Aside from the horror of the situation, the film is well done and compelling. In Spanish with English subtitles with realistic dialogue peppered with the F-word. Those who like documentaries, historically accurate films, crossroads moments and raw storytelling should find Maria to be a thought provoking movie.



4 out of 5 starsIntelligent, thought-provoking film
In MARIA FULL OF GRACE, Joshua Marsten has created a fascinating, thought provoking film about the some of the unbelievable aspects of the drug trade, and the rather normal people who get caught-up in it.

Maria Alvarez is a 17 years old in Bogota, Columbia, who is pregnant, stuck with a loser boyfriend and a dead-end job in the rose industry. She jumps at a chance for adventure, and a chance to get more money than she would make in years, and agrees to become a drug mule, or a person who swallows drug pellets and transports them to the US.

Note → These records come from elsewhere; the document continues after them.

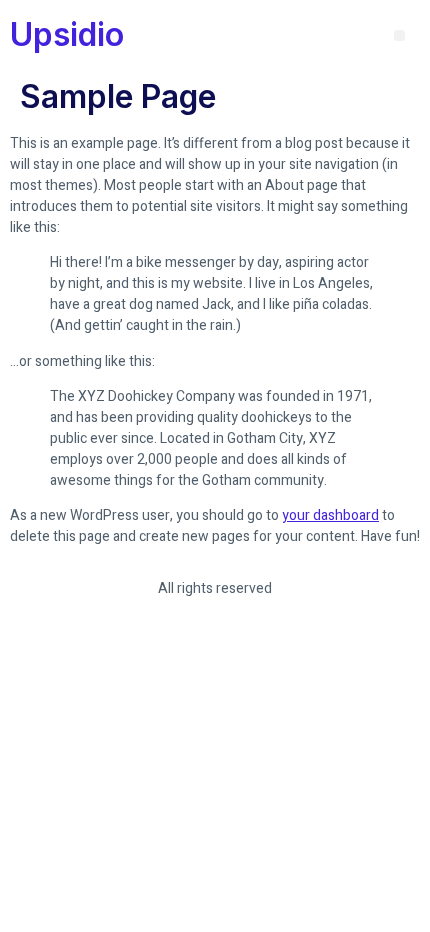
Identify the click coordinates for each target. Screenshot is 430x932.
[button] (399, 35)
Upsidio (67, 34)
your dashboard (330, 515)
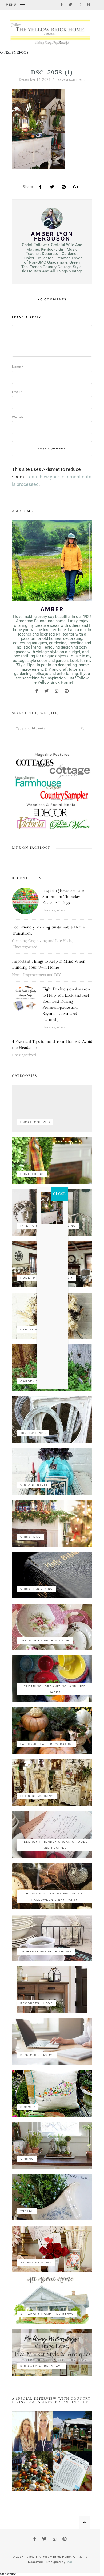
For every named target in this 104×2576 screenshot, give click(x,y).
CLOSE (59, 1194)
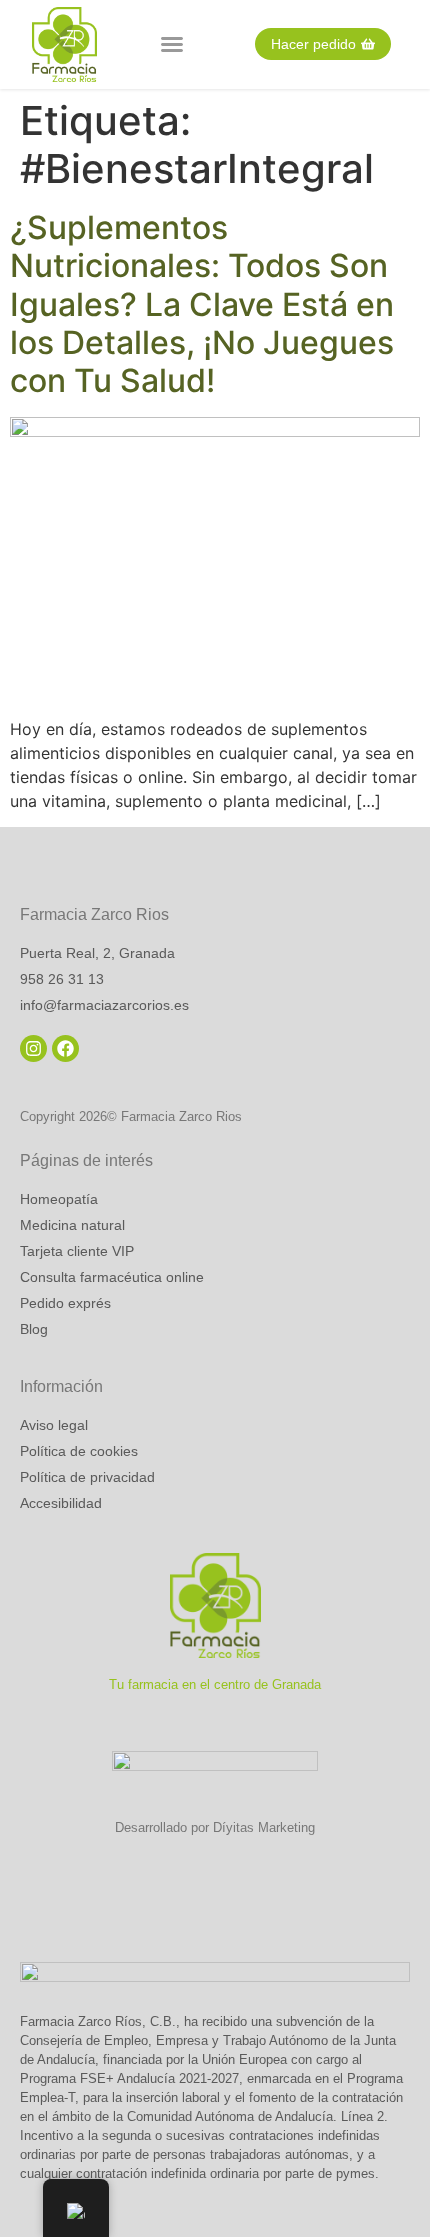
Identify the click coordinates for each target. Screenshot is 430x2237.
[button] (172, 44)
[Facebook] (65, 1048)
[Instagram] (33, 1048)
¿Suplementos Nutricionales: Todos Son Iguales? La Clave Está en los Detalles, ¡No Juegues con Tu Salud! (202, 304)
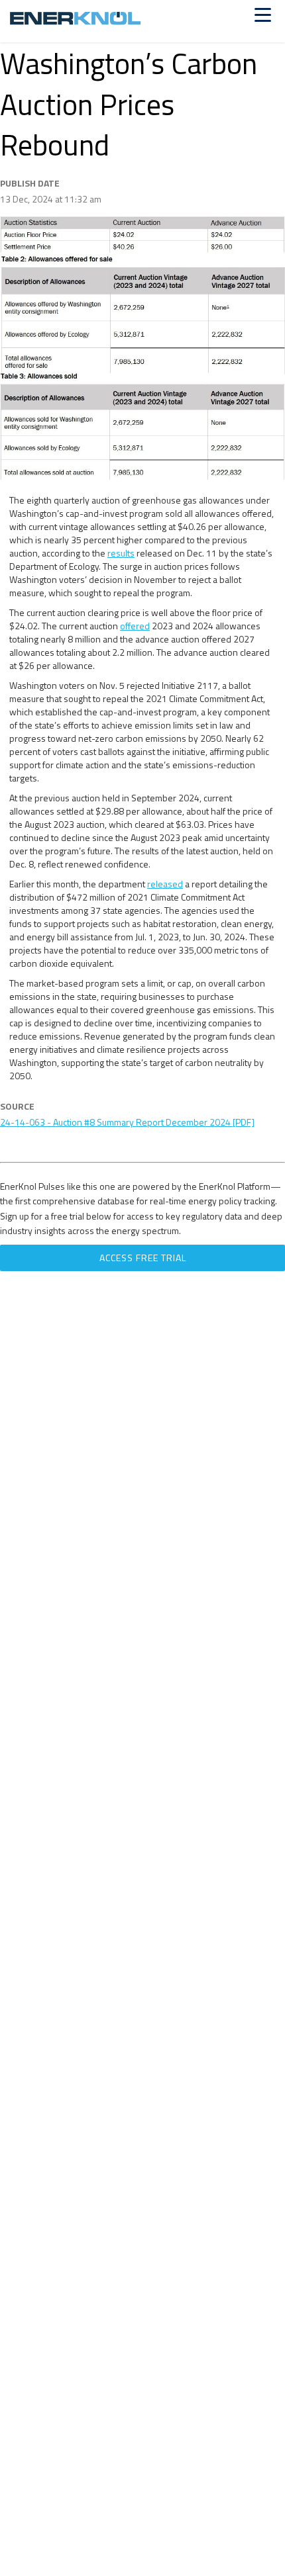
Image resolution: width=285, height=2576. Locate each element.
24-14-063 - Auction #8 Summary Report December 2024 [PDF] (127, 1122)
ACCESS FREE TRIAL (142, 1258)
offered (135, 626)
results (121, 553)
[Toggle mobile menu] (263, 14)
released (165, 884)
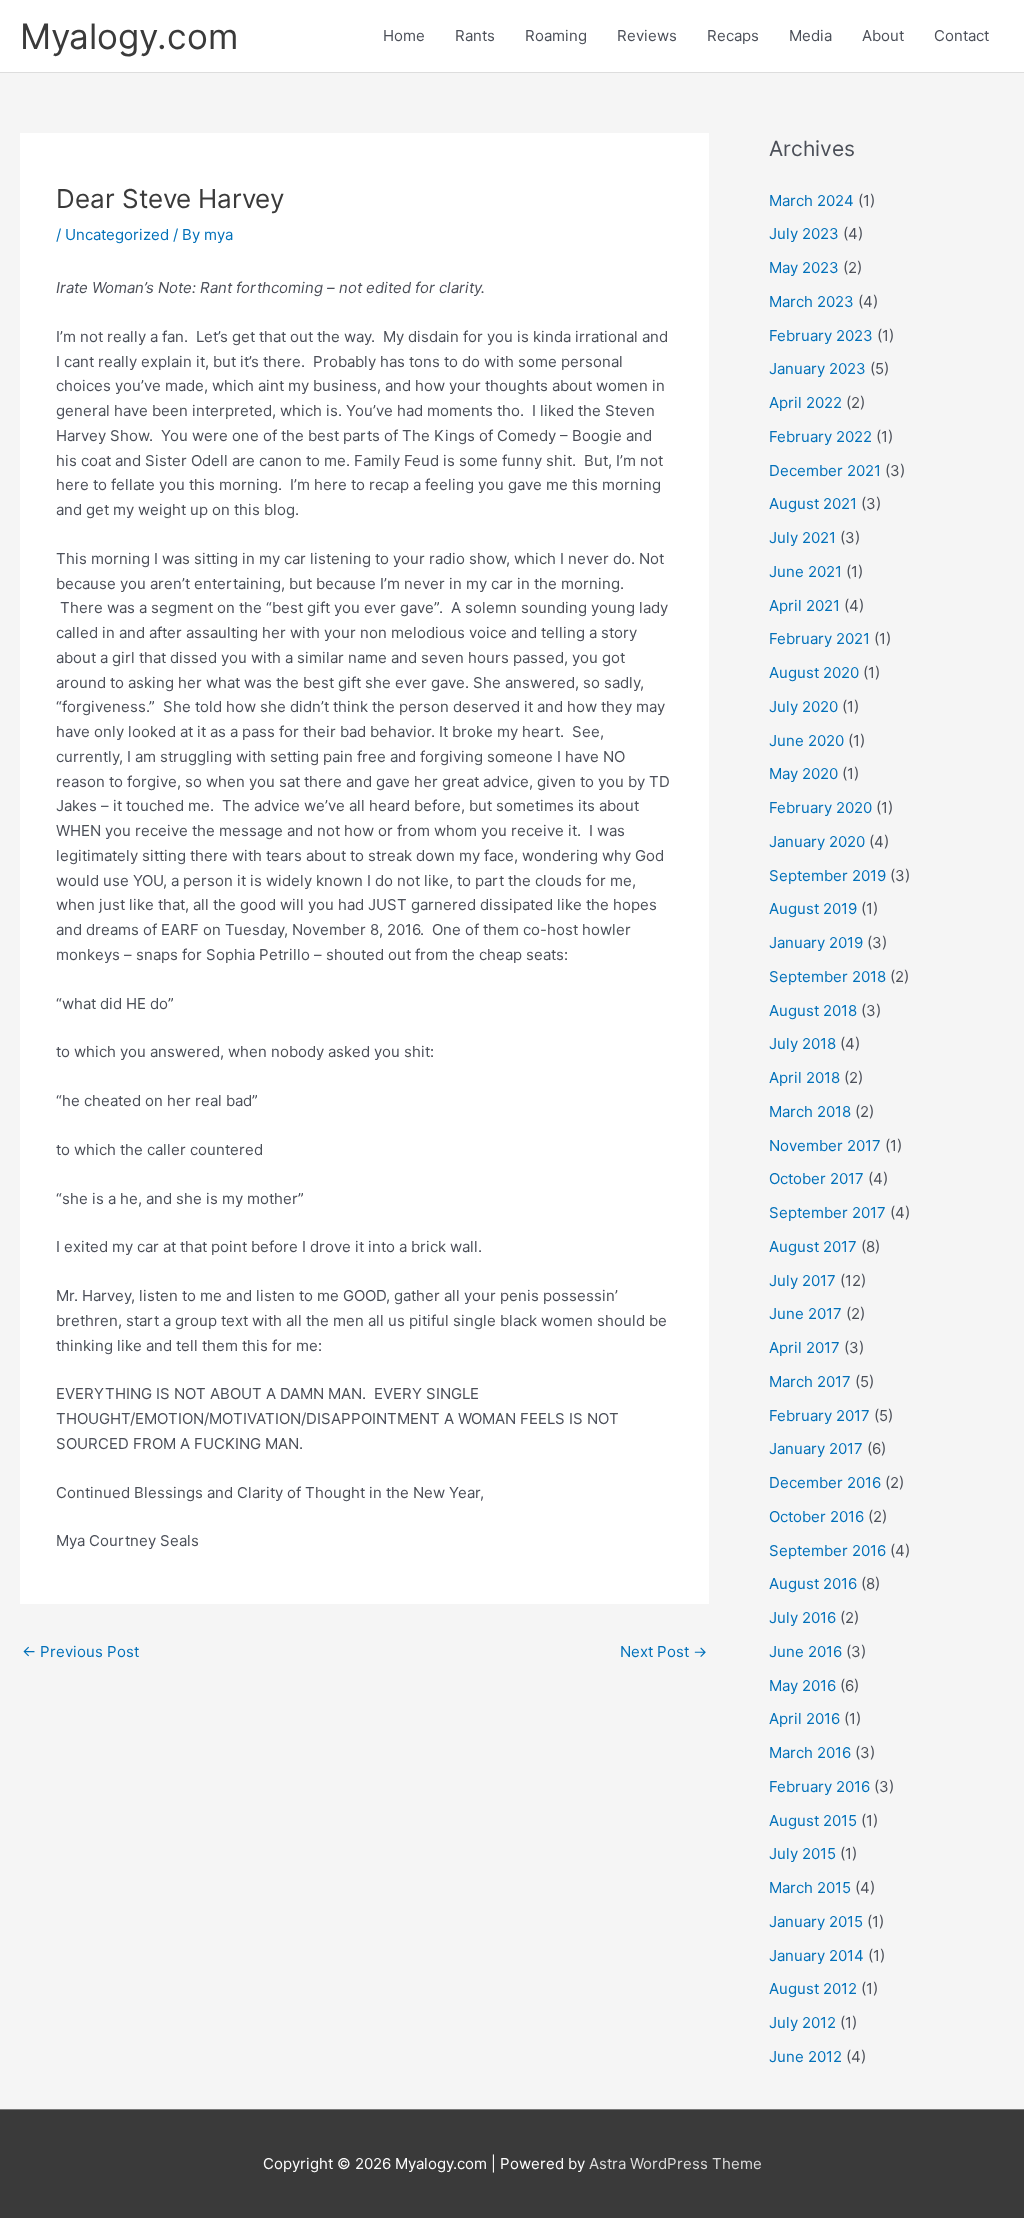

We watch with horror and fascination as to how the pellets are prepared, and how Maria finds herself swallowing 62 of those pellets (swallowing 1 is not easy - its akin to swallowing those huge grapes in one big swallow - no biting and chewing allowed!) Her adventure has hardly just begun, as she then has fly with the pellets to New York, avoid the scrutiny of fellow passengers (for not eating - as her stomach is packed with drugs) make it through immigration, and finally 'hand over' her drugs to local drug pushers. If one pellet even slightly breaks inside her, she faces certain death. On top of all this, she has to learn to navigate a in foreign country in which she does not know the language or customs.

As other reviewers have said, this film is very well acted. Catalina Sandino Moreno earned a well deserved Oscar for her performance; her co-actresses and actors did a fantastic job as well. The pacing is fantastic: the best part of the film was the airplane and customs scene. I felt like I was watching a cross between a documentary and a thrilling action film- the suspense was unbelievable: would Maria make it through the plane ride with drugs intact? Would the Customs Officers catch her? What would happen if she was caught?

This is one of the more most thought provoking films I have seen in a long time, as Marsten has created an intelligent film which does fall prey to stereotyping. Maria is no angel. I felt torn about her character: while admiring Maria for her strength and intelligence, I also felt that her actions were morally reprehensible, as she actively chooses to become a part of a drug trade that has destroyed the lives of so many. Marsten makes it clear that her life in Columbia really was not that bad - she was more bored and adventure seeking than poor and desperate. Marsten's Maria is strong and smart, but clearly also a bit selfish - all in all, a normal person with strengths and faults.

Speaking of breaking stereotypes, Marsten gives insightful portrayals of life in Columbia (we see Maria's family is a bit short on cash, but live in a cozy home, far from the ravages of the drug war) and life of the Columbian immigrant community in the New York (a colorful, tight, well-knit community looking out for one another, affected by the drug trade but hardly defined by it).

It is worth going through the extras, especially Marsten's voice-over during the film. Marsten offers amazing insights on drug mules and the drug trade (discovered through his research for the film), life in Columbia and the US for Colombians and Columbian immigrants, and his thought processes and events in creating the film, casting it, and designing and editing it.